- _Task requirements_
Please repeat every line of the items below word for word, leaving the pictures out of your answer.
## Begin Raw records
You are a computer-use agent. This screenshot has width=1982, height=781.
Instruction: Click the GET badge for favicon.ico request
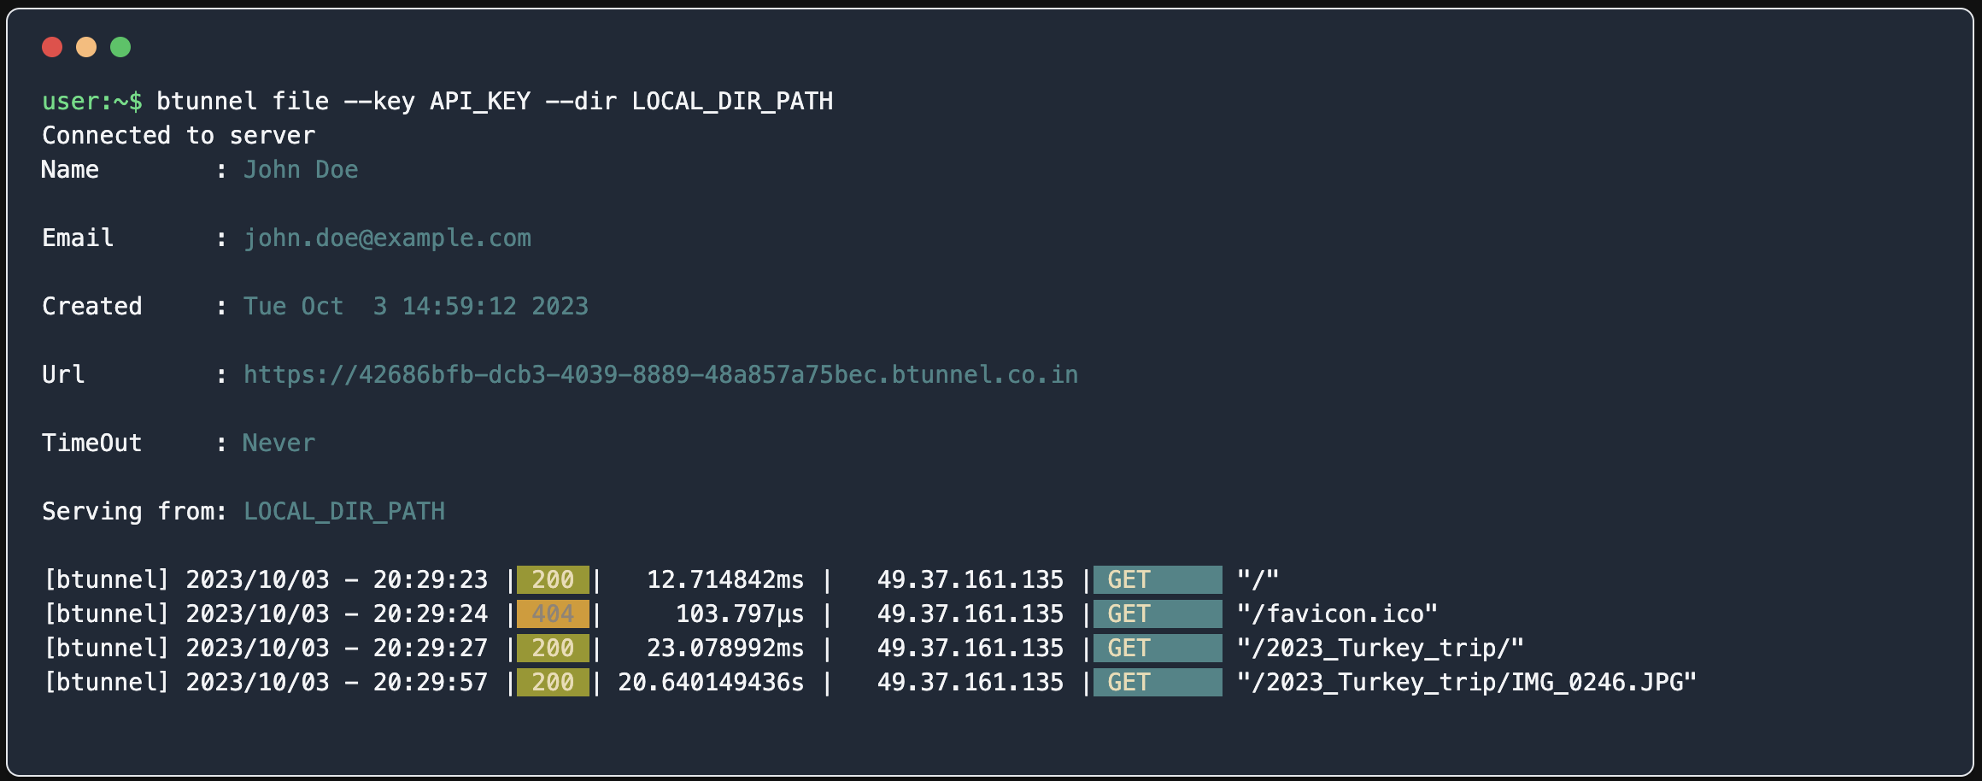pyautogui.click(x=1157, y=614)
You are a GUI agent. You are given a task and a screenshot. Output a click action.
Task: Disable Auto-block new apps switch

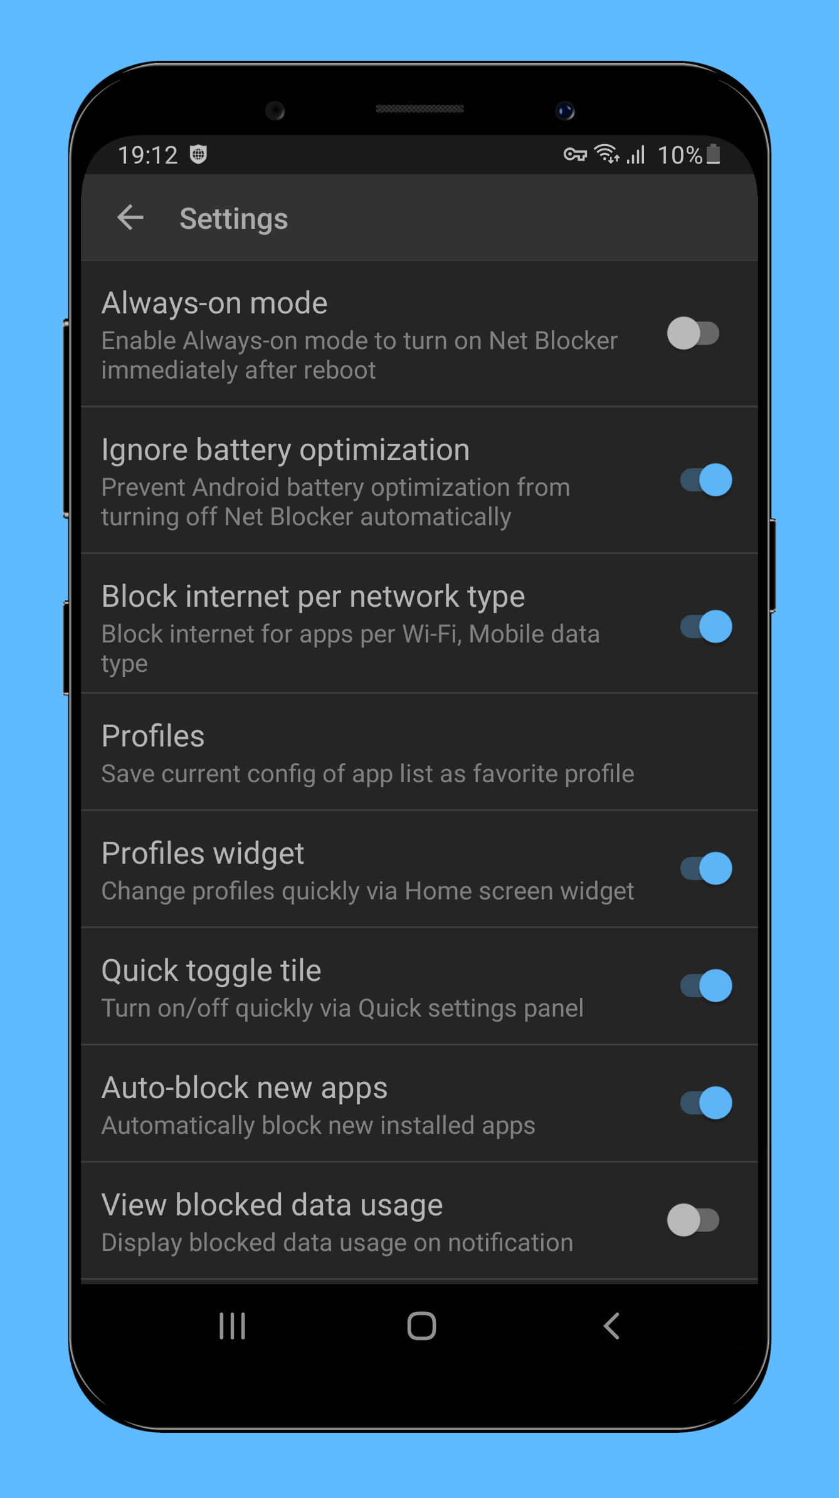706,1103
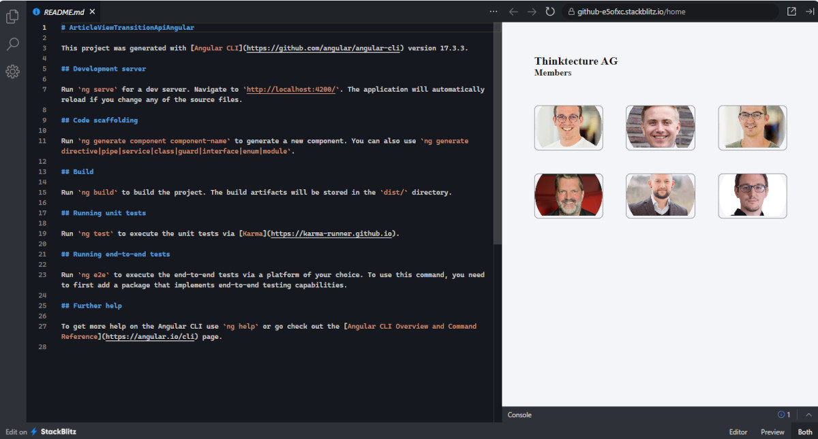The height and width of the screenshot is (439, 818).
Task: Select the README.md tab
Action: click(63, 11)
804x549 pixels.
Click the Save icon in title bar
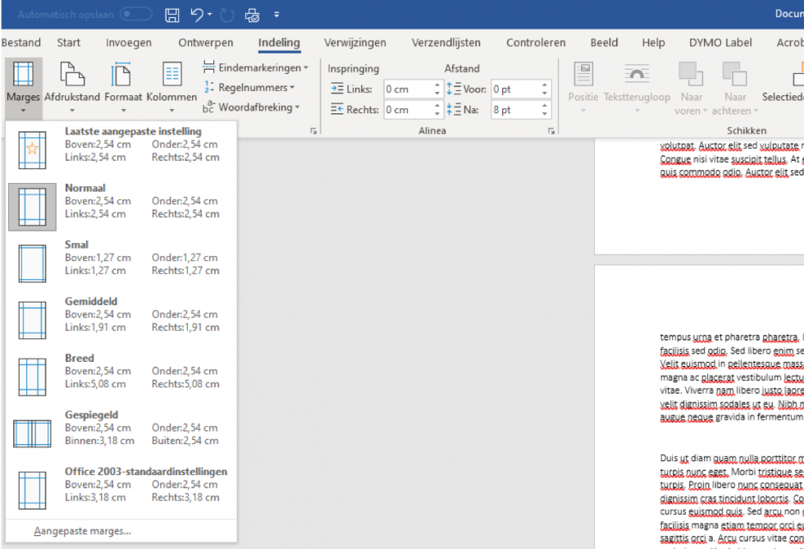172,15
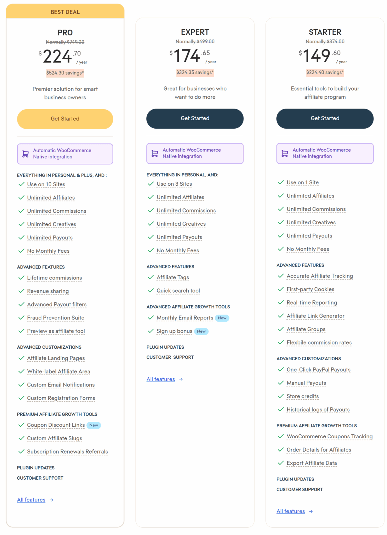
## End Raw records
- _Solution for this task_
You are a computer-use agent. This screenshot has width=1982, height=781.
Instruction: Click the GET badge for favicon.ico request
pyautogui.click(x=1157, y=614)
You are a GUI agent. You are given a task and a screenshot. Output a click action.
Task: Disable Auto-block new apps switch

706,1103
The height and width of the screenshot is (439, 818).
Task: Select the README.md tab
Action: click(63, 11)
804x549 pixels.
Click the Save icon in title bar
172,15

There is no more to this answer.